In spite of its dazzle and power and comfort, however, the car was not able to lift his spirits as he cruised the hills of the city. Somewhere along these darkly glistening streets, in these houses and high-rises clinging to steep slopes awaiting seismic sundering, the boy was sheltered: half Negro, half white, full doom to Junior Cain.

Chapter 53

NOLLY FELT A little silly, walking the mean streets of North Beach under a white umbrella with red polka dots. It kept him dry, however, and with Nolly, practical considerations always triumphed over matters of image and style.

A forgetful client had left the bumbershoot in the office six months ago. Otherwise, Nolly wouldn't have had any umbrella at all.

He was a pretty good detective, but as regarded the minutiae of daily fife, he wasn't as organized as he would like to be. He never remembered to set aside his holey socks for darning; and once he had worn a hat with a bullet hole in it for nearly a year before he'd at last thought to buy a new one.

Not many men wore hats these days. Since his teenage years, Nolly had favored a porkpie model. San Francisco was often chilly, and he began losing his hair when still young.

The bullet had been fired by a renegade cop who was every bit as lousy a marksman as he was a corrupt scumball. He'd been aiming for Nolly's crotch.

That happened ten years ago, the first and last time anyone shot at Nolly. The real work of a private eye had nothing in common with the glamorous stuff depicted on television and in books. This was a low-risk profession full of dull routine, as long as you chose your cases wisely—which meant staying away from clients like Enoch Cain.

Four blocks from his office, on a street more upscale than his own, Nolly came to the Tollman Building. Built in the 1930s, it had an Art Deco flair. The public areas featured travertine floors, and a WPA-ers mural extolling the machine age brightened a lobby wall.

On the fourth floor, at Dr. Klerkle's suite, the hall door stood ajar. Past office hours, the small waiting room was deserted.

Three equally modest rooms opened off this lounge. Two housed complete dental units, and the third provided cramped office space shared by the receptionist and the doctor.

Had Kathleen Klerkle been a man, she would have enjoyed larger quarters in a newer building in a better part of town. She was more gentle and respectful of the patient's comfort than any male dentist Nolly had ever known, but prejudice hampered women in her profession.
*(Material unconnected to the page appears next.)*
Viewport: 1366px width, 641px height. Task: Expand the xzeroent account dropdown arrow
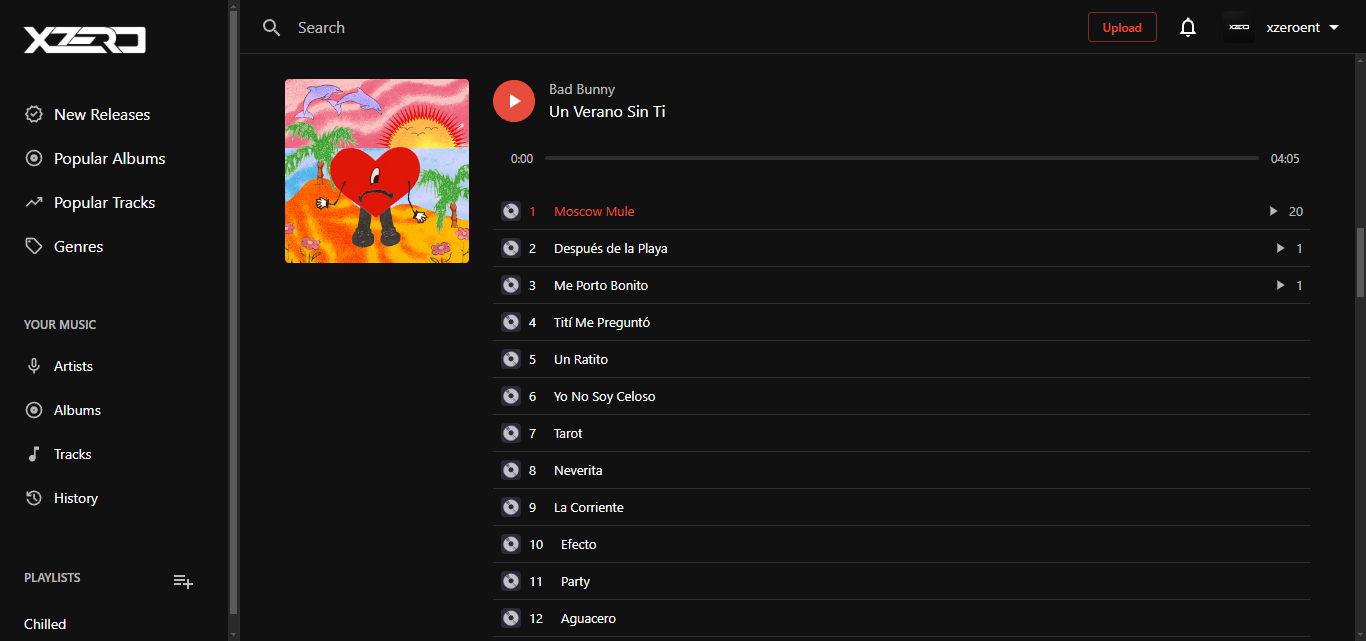[x=1334, y=28]
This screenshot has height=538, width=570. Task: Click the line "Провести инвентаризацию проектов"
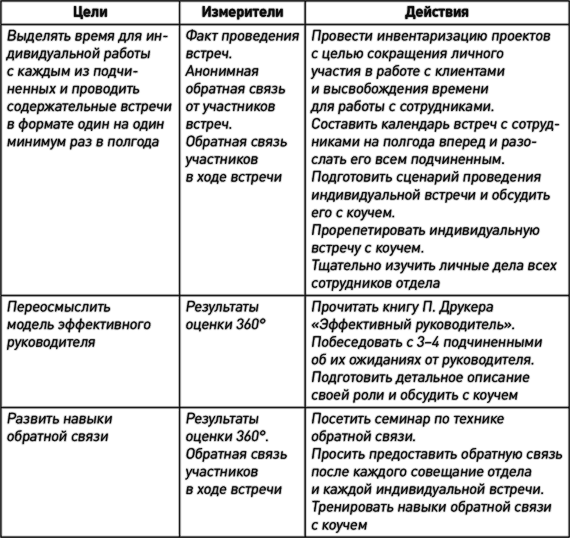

As Nolly hung his raincoat and his porkpie hat on a rack by the hall door, Kathleen Klerkle appeared in the entrance to the nearest of the two treatment rooms. “Are you ready to suffer?"

“I was born human, wasn't I?

He settled in the chair with no trepidation.

“I can do this with just a very little Novocain,” she said, “so your mouth won't be numb for dinner."

“How does it feel to be part of such an historical moment?"

“Lindbergh landing in France was nothing compared to this."

She removed a temporary cap from the second bicuspid on the lower left side and replaced it with the porcelain cap that had been delivered by the lab that morning.

Nolly liked to watch her hands while she worked. They were slim, graceful, the hands of an adolescent girl.

He liked her face, too. She wore no makeup, and pulled her brown hair back in a bun. Some might say she was mousy, but the only things mousy that Nolly saw about her were a piquant tilt to her nose and a certain cuteness.

Finished, she gave him a mirror, so he could admire his new bicuspid cap. After five years of dentistry, paced so as not to tax Nolly's tolerance, Kathleen had done well what nature had done poorly, giving him a perfect bite and a supernatural smile. This final cap was the last of the reconstruction.

She loosened her hair and brushed it out, and Nolly took her to dinner at their favorite place, which had the decor of a classy saloon and a bay view suitable for God's table. They came here often enough that the maitre d' greeted them by name, as did their waiter.